Cyber crime is costing NZ SMEs more than they know.
Connectivity. It’s fundamental to running almost any kind of business in New Zealand today. We live undoubtedly in the cyber age – a culture where computers, computer networks, information technology, the Internet, the Cloud, and now virtual reality, are commonplace in our offices, homes, and even our pockets.
We all hear about it in the mainstream media when yet another large global corporate or organisation is hit by online hackers. But when do you recall hearing of a local business being the target of a phishing or ransomware attack? It’s happening right now, everyday in New Zealand – it’s the hidden cost of cyber crime.

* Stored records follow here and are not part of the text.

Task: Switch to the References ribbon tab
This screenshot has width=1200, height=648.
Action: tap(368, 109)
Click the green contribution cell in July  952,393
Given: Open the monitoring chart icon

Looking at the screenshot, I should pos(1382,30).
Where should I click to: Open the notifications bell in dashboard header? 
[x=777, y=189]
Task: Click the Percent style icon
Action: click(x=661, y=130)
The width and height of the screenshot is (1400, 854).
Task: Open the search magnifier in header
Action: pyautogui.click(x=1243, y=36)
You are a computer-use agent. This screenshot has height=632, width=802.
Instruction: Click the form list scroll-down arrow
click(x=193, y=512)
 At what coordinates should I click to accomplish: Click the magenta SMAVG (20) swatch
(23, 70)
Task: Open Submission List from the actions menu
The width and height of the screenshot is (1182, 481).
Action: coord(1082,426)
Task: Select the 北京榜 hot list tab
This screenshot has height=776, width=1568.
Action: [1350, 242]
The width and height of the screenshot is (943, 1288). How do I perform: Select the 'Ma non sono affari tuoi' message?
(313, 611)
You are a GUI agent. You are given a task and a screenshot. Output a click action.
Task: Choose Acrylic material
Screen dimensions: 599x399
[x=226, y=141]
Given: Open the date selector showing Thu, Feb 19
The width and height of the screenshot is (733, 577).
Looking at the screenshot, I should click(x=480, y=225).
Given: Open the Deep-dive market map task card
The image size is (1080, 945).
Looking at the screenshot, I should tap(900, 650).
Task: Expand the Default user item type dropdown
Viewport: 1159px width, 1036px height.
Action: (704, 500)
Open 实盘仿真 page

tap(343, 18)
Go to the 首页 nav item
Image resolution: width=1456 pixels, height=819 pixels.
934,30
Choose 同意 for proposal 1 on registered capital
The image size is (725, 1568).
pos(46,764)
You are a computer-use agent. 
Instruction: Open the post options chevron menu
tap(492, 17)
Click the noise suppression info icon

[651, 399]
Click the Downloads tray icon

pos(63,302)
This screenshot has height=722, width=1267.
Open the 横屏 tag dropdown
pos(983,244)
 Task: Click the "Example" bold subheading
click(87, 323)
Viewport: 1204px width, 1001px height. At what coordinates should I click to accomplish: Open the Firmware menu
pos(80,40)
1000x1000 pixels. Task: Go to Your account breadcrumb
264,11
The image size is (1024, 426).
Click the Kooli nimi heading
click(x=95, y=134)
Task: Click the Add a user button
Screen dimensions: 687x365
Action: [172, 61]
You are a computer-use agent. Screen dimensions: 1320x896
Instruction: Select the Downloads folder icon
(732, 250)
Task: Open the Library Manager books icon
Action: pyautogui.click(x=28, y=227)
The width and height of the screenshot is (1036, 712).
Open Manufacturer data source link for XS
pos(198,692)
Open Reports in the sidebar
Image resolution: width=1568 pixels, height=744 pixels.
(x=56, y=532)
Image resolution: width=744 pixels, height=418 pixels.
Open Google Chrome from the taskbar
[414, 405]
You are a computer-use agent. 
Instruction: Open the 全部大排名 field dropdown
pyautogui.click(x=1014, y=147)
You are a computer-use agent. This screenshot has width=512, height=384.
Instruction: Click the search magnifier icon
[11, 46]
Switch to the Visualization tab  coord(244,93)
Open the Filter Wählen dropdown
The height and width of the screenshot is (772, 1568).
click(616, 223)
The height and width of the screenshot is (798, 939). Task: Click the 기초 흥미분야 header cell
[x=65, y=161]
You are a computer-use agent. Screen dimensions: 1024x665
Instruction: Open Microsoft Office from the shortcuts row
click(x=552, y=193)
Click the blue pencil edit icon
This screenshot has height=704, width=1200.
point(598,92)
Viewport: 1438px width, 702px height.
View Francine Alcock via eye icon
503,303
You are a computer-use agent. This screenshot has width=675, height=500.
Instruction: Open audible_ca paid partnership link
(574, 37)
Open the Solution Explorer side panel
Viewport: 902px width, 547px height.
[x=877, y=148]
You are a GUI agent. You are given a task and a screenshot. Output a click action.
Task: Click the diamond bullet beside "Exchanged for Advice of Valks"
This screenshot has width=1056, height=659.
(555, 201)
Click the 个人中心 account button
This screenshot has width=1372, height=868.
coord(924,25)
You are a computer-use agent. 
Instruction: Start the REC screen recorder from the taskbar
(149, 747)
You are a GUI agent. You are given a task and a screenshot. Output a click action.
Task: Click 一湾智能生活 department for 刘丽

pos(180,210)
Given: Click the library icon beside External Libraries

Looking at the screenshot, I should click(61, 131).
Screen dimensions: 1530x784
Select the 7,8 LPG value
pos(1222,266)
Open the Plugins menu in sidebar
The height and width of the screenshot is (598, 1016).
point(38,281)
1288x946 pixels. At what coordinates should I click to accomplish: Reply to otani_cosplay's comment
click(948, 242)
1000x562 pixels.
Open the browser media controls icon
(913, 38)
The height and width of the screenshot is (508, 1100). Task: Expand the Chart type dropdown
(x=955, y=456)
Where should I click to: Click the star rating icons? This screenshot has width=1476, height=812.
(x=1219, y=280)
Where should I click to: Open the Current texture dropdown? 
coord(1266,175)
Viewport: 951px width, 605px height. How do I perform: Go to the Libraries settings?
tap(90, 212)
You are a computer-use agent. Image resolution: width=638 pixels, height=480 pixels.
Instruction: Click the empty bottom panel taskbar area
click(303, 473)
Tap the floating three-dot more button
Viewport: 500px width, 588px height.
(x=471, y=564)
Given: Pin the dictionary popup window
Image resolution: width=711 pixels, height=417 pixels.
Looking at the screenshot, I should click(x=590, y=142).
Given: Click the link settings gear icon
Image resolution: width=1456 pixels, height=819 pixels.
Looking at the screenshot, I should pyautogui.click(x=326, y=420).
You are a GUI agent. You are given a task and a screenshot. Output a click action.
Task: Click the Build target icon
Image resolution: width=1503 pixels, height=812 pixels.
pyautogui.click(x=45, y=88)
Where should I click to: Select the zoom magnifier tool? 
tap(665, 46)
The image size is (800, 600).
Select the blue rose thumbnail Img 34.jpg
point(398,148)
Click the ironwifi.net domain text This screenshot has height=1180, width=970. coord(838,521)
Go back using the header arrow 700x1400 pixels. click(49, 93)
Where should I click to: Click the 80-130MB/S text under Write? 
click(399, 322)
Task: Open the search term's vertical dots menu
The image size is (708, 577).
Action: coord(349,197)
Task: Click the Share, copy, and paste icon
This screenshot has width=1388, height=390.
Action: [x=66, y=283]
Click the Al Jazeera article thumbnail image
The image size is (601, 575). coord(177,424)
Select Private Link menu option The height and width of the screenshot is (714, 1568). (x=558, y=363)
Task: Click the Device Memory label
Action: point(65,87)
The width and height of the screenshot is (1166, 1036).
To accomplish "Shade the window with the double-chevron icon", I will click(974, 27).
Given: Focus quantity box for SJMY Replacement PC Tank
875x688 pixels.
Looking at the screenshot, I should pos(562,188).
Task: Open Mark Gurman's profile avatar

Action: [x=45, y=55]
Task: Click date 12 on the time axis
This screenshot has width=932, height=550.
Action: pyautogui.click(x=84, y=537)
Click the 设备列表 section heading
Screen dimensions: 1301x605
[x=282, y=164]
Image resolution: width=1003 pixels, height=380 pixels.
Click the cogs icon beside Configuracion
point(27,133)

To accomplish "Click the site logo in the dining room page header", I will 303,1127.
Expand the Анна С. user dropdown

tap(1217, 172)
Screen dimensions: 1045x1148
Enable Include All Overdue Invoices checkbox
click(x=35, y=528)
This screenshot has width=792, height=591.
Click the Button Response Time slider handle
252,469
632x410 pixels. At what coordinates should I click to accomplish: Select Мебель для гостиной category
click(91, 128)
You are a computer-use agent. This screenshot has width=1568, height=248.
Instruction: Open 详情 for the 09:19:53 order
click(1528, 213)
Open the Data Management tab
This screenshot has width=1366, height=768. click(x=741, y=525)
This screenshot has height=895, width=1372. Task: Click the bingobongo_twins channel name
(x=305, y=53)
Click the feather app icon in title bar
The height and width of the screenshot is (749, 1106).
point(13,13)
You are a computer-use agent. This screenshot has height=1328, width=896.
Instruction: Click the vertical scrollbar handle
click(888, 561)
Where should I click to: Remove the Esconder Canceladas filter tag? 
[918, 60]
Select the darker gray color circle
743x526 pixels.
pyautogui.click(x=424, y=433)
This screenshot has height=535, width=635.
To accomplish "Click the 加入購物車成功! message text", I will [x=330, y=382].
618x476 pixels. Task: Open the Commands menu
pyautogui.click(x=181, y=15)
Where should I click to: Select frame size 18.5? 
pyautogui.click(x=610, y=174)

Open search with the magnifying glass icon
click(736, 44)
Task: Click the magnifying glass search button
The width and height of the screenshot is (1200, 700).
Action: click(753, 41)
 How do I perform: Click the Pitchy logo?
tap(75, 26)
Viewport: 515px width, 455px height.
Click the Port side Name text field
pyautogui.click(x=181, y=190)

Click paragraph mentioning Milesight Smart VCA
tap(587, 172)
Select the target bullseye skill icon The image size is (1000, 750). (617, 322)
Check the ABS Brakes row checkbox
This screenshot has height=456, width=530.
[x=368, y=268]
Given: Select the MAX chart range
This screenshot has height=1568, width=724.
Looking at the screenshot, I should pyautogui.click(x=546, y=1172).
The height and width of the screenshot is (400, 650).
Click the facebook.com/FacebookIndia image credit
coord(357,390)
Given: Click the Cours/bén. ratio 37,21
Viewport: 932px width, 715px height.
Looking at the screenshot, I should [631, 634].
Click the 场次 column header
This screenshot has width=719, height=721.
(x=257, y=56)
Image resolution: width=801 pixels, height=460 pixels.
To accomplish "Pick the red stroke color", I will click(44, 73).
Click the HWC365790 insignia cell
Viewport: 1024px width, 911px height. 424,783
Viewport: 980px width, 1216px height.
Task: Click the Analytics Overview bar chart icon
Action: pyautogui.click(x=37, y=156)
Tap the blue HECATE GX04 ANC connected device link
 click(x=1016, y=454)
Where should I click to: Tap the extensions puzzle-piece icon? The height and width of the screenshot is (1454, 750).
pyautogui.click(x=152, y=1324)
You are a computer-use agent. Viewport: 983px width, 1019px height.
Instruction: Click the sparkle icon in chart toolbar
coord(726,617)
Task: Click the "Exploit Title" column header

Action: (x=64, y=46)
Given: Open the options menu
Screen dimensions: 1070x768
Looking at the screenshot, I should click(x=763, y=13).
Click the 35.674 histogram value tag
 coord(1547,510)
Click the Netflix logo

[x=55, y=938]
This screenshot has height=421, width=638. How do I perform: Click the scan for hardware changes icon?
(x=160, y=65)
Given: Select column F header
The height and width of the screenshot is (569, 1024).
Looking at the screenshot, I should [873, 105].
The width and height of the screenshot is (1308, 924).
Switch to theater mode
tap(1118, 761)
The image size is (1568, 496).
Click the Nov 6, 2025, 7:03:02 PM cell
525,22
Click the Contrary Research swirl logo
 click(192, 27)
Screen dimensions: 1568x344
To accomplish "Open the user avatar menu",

Here are some real stories of local cyber crime claims:
Ransomware – Cost $78,000
Law firm with turnover of $2M and eight staff. Their server and client records were locked by ransomware software. The files were released after paying a ransom of $50,000 to the hackers. $20,000 was paid out for the claim for loss of income, the ransom demand, including consultant’s costs to advise on handling and negotiating the ransom, and costs to restore the network, as the hackers still refused to release the files despite payment of the ransom.
Employee Error – Cost $150,000
An online retailer emailed a group of customers to promote a sale with a special discount offer. The retailer intended to attach a copy of the flyer detailing the discounts, but instead attached a spreadsheet that contained a customer list including their names, addresses and credit card information. The retailer had customers in the US and was required to notify all affected customers of the error and offer credit monitoring. Several affected individuals also filed suits against the retailer. The error resulted in credit monitoring costs of $50,000 and legal fees, plus nuisance settlements of $100,000.
Data Breach – Cost over $2,100,000
A leading supplier of Managed Services (including IT platform hosting), providing infrastructure and support services to numerous clients, had an extensive mainframe that was partitioned and configured to specific client requirements. An attacker implanted malicious software tools on the company’s mainframe and used ‘masking techniques’ to conceal their IP address and steal customer data. $1,200,000 of the total cost was for data recovery and business income loss.
Malware – Total paid $35,625
A professional services firm, operating a network of 22 computers, had real-time anti-virus software installed on all its servers and desktops. Satisfactory risk management and preventative measures were all in place. But a virus infection was discovered on some computers, which spread through the network. Initial attempts to eradicate the virus by their IT provider were unsuccessful, necessitating the wiping of and reinstalling of every networked computer. The costs included forensic examination, data restoration and lost revenue.
What can we learn?
- Don’t be over confident with online security
- One opened email could shut down your business
- Human error can still thwart the best IT protection
- Faster Internet also means faster virus downloading
- Data is of great value in the wrong hands
- You can insure against the cost of Cyber Crime and Privacy Protection breaches.
Business owners and directors have statutory and governance responsibilities to protect the company data they have, including the personal details of their employees, customers and suppliers. Compromised IT systems can also cause significant reputational damage.